What will you be retrieving and how is your data described? Do you already have a sufficiently expressive and decidable ontology? Does the vocabulary of your ontology describe your data well and covers all important details and finesses? The ontology must be decidable so the retrieval can actually finish. The best (and safest) bet is to use ontology languages such as OWL-DL, OWL Lite or RDF/RDFS (in that order). If all this is solved then you have your TBox. After this you must transfer all data that will be searched to ABox – that is, generate individuals from, say, some SQL database of yours. There’s no universal solution to this problem. Many write their own applications which transfer SQL rows to, for example, OWL-DL. This isn’t very difficult. Essentially you have to read SQL and parse it to XML (OWL-DL is based on XML). That can be done in many computer languages. When you have TBox and ABox you have created knowledge base suitable for retrieval with a reasoner.
Finally, you need ontology and a reasoner that support SPARQL (SPARQL Protocol and RDF Query Language). SPARQL is somewhat similar to SQL (at least superficially in syntax) and can be used to query a knowledge base with a reasoner.

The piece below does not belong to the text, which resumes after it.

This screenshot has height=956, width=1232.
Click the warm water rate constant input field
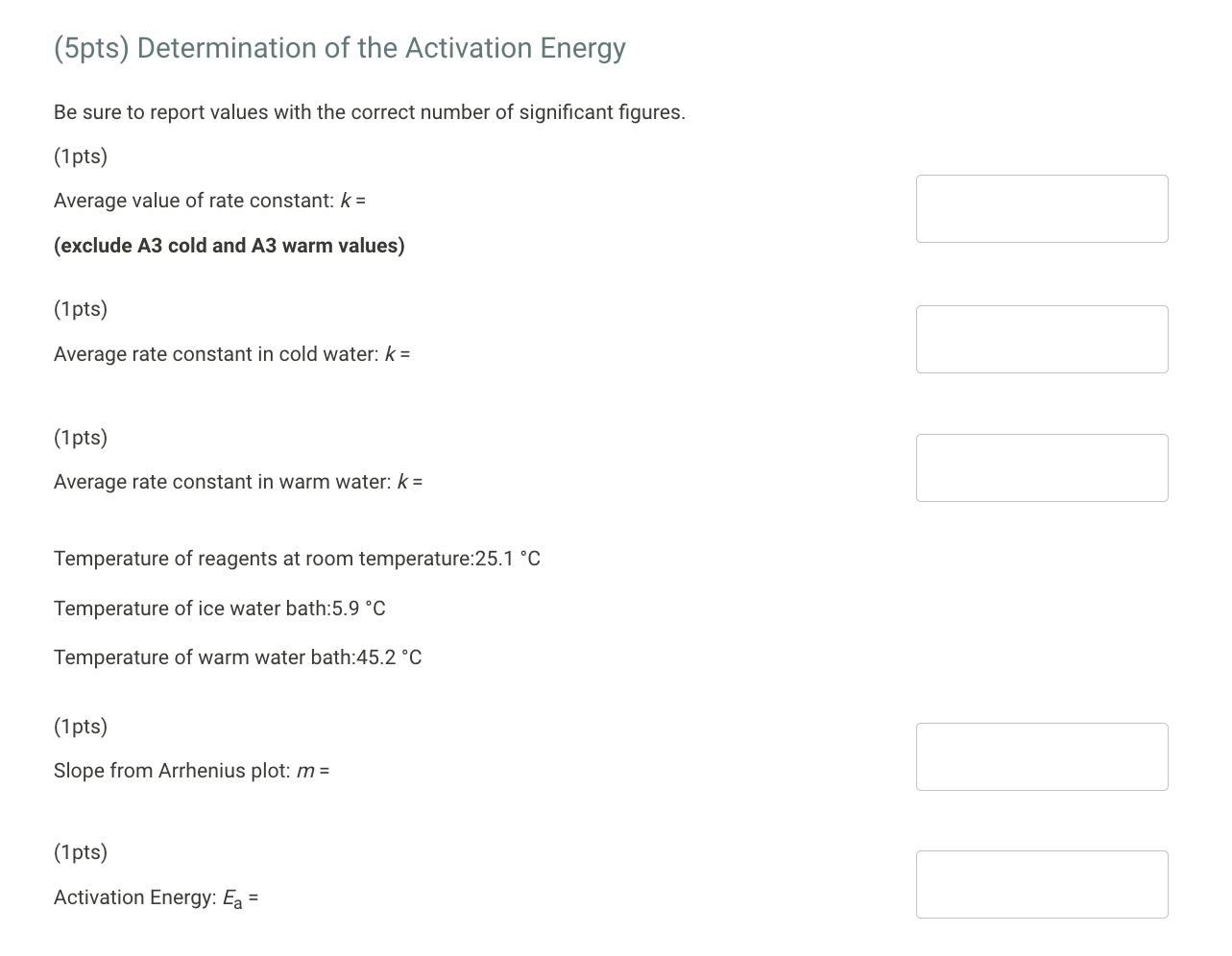point(1042,467)
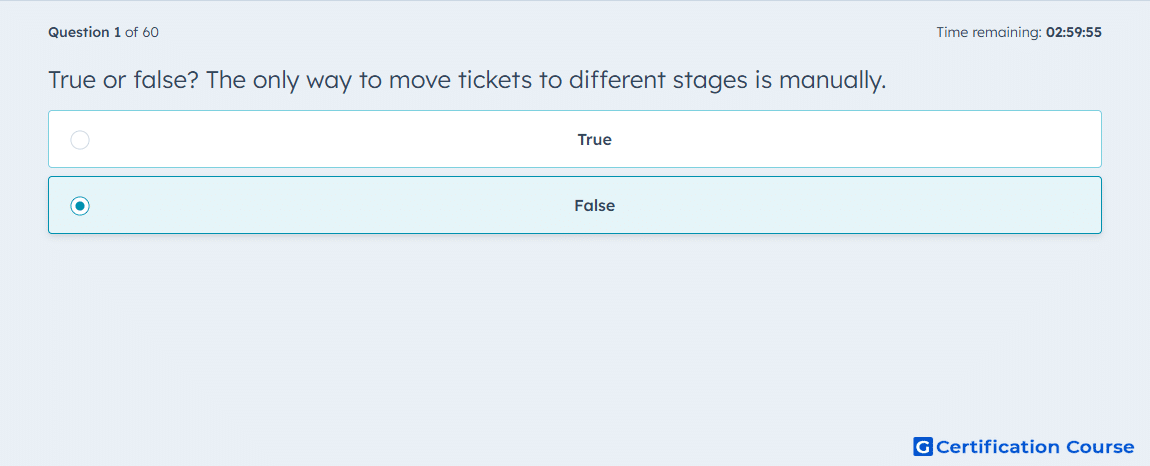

The output is essentially a retrieved set of data from ABox, described with vocabulary in TBox, that satisfies conditions defined in SPARQL query. Or in other words, that is your retrieved dataset.
To put it all to work I suggest you, for starters, download Stanford’s Protégé. Protégé distribution comes with Pellet reasoner and natively supports SPARQL tab. Open some sample ontology like family.owl and in Protégé 3.x go: Reasoning menu -> Open SPARQL Query panel. A new panel will open on the bottom of the screen where you can input SPARQL queries and see the retrieved individuals (i.e. data). You can also try SPARQL in DBPedia’s Virtuoso Query Editor interface.